À la place, aux États-Unis, nous avons eu un plan pour l’emploi timide, présenté par le président Barack Obama. Un plan condamné dès son arrivée au Congrès. Nous avons le candidat le mieux placé dans la course à l’investiture républicaine, Rick Perry, qui menace Ben Bernanke, le chef de la Fed, et le qualifie de « traître ».

En Europe, nous avons une animosité politique croissante entre « le Nord et le Sud » autour de ce qu’il convient de faire pour la Grèce et pour éviter les effets dévastateurs d’un défaut grec sur le fragile secteur bancaire européen. Pire encore, il est difficile de prendre les dirigeants européens au sérieux lorsque le si vulgaire président du Conseil de la septième économie au monde – Berlusconi – qui traite avec le plus grand manque de respect la chancelière de la plus grande économie du continent.

Quelques raisons d’espérer

Soyons clairs, tout le monde ne prédit pas une répétition de 2008.
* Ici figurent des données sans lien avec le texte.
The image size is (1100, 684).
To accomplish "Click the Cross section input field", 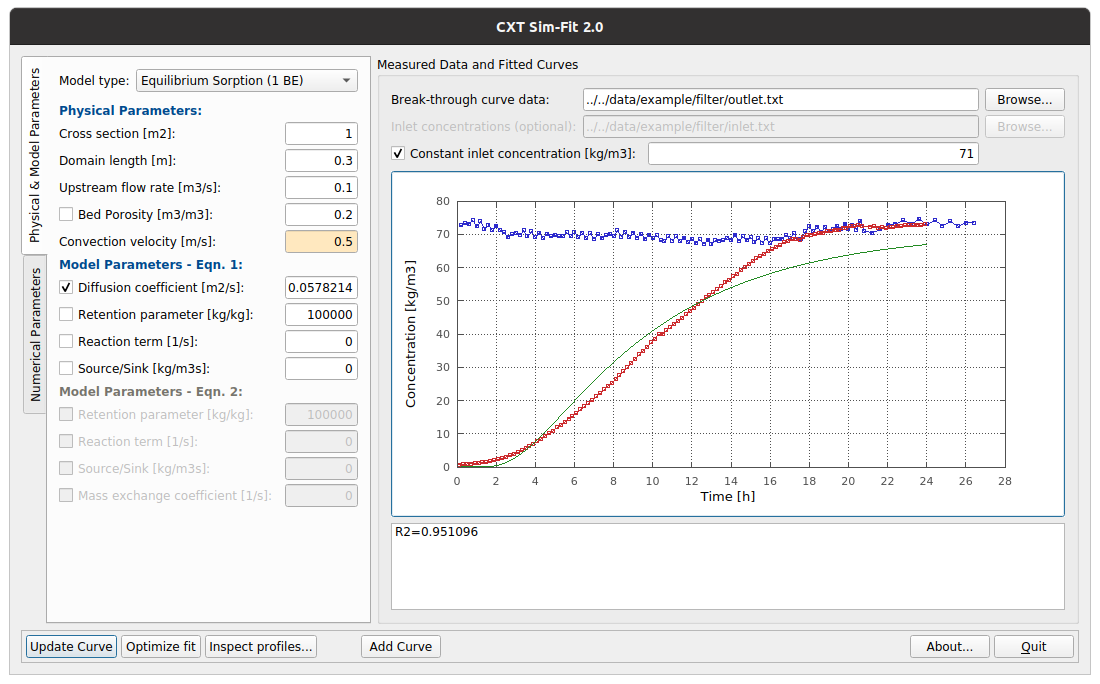I will pyautogui.click(x=321, y=134).
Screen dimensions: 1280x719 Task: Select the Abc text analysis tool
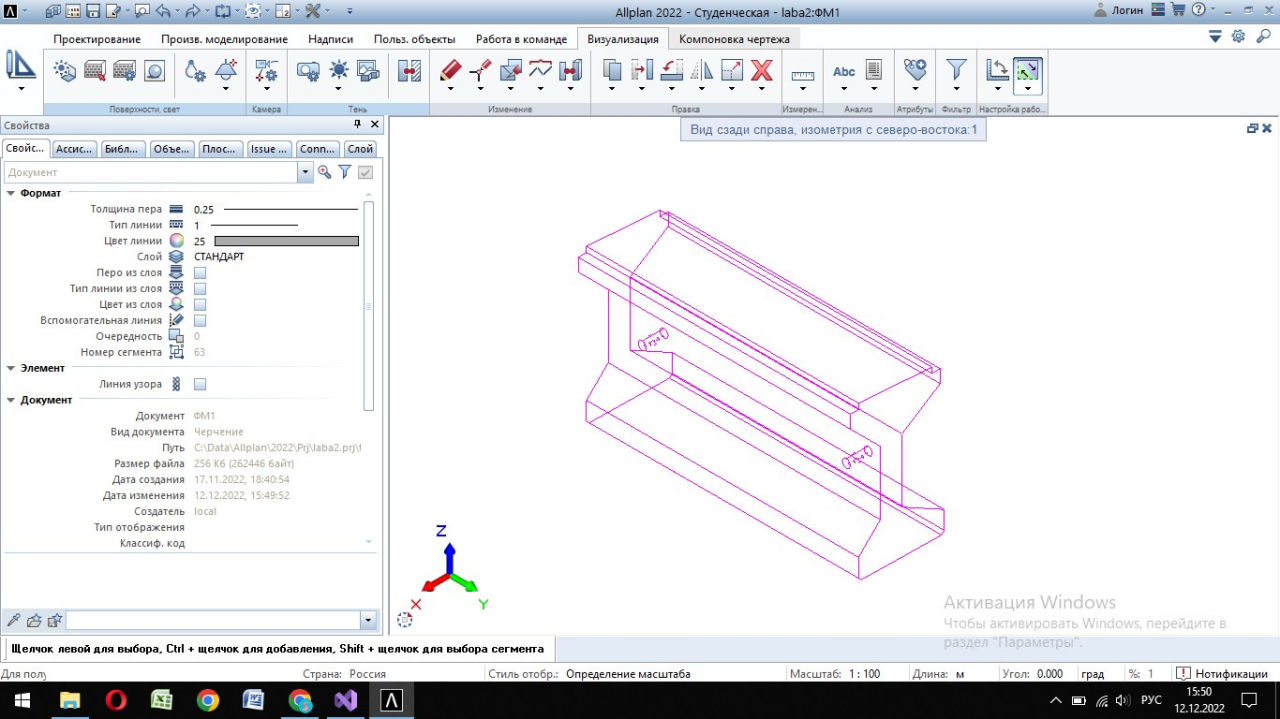(843, 71)
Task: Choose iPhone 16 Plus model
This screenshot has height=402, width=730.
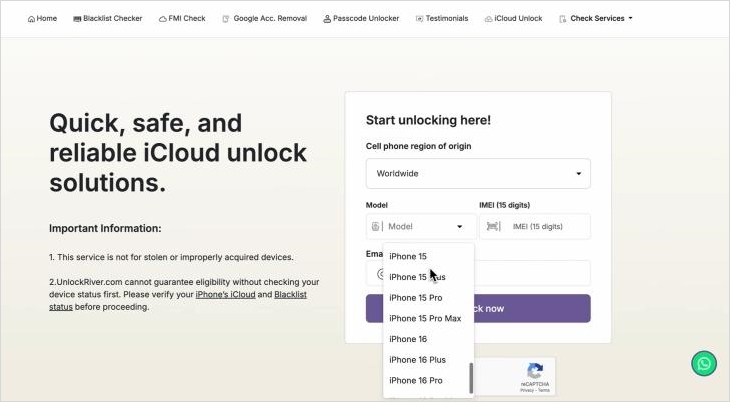Action: coord(417,359)
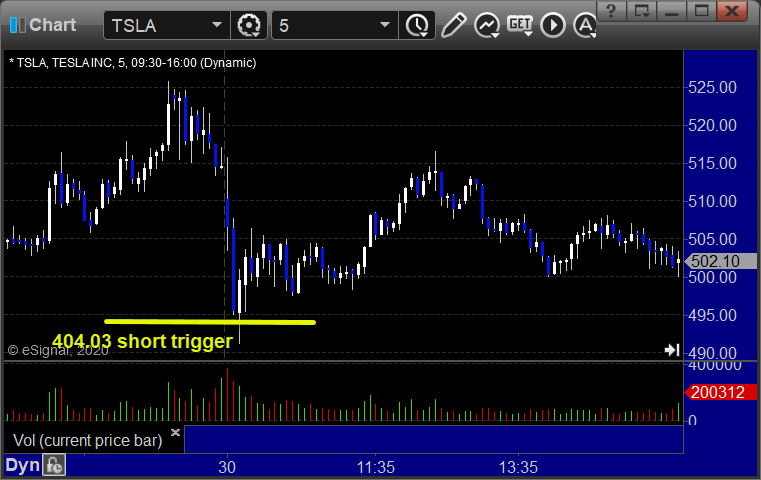Open the studies line-chart icon

[x=487, y=25]
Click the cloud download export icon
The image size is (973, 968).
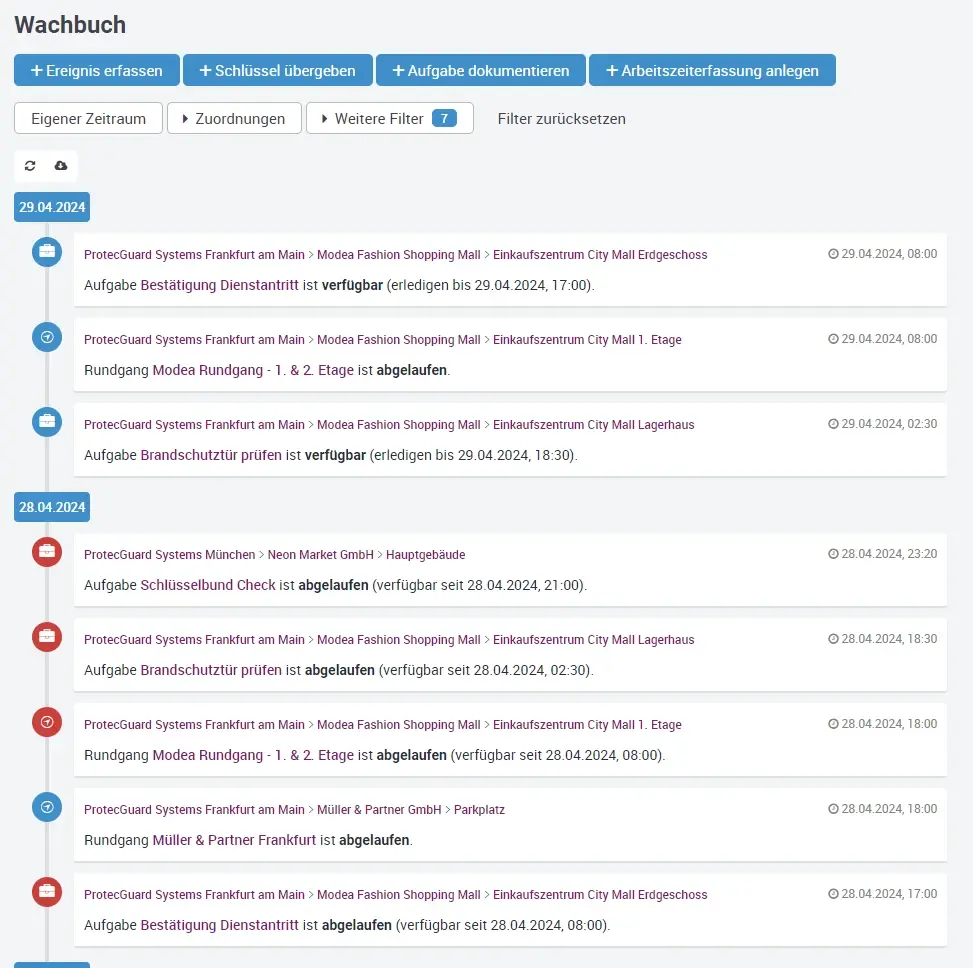[61, 166]
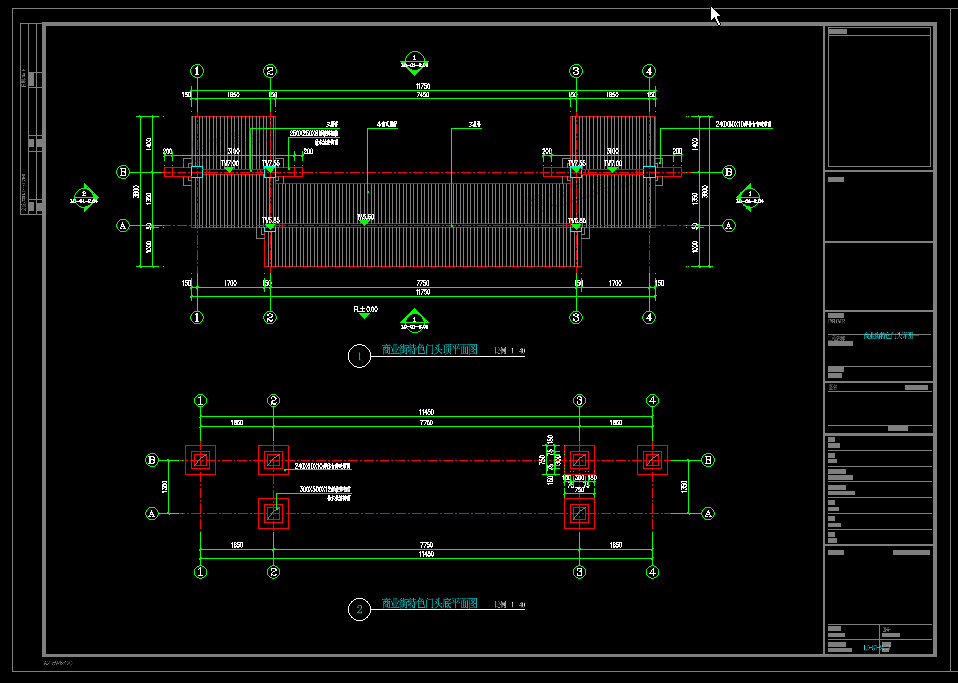Click grid bubble 4 at bottom of the base plan

pos(652,572)
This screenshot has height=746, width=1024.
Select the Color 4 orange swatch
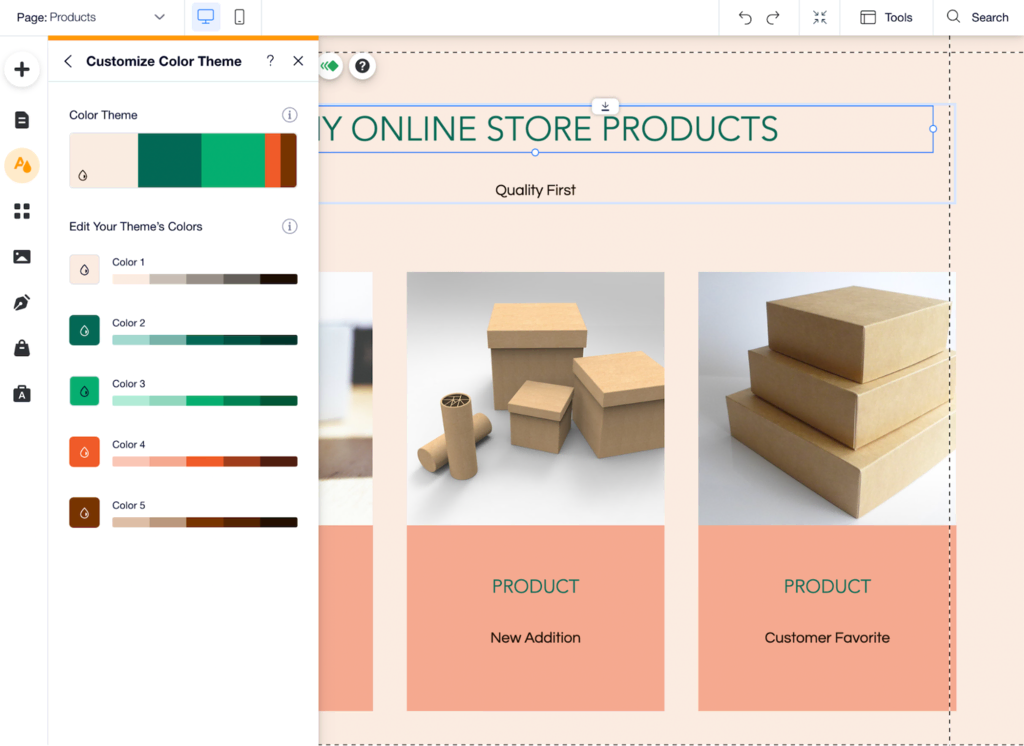tap(84, 451)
Voici ce que les économistes d’IHS Global Insight écrivent, selon le blog Real Time Economics du Wall Street Journal : « Si les risques de récession aux États-Unis et en Europe ont augmenté, une répétition de l’effondrement financier de 2008 et de la “Grande récession” qui suit ne paraît pas le scénario le plus probable. Les marchés émergents vont de manière presque certaine continuer à croître, même si c’est moins rapidement. Les banques centrales sont prêtes à – une fois encore – mettre en œuvre des politiques non orthodoxes, si nécessaire. Ceci dit, un choc financier émanant de l’eurozone pourrait faire de gros dommages. »

Espérons que les banques centrales puissent, à nouveau, intervenir.

Mais tant que nous n’observerons pas un leadership fort sur le plan économique à travers le monde – et que les consommateurs et les entreprises n’auront pas suffisamment confiance pour recommencer à dépenser – l’atmosphère restera très tendue.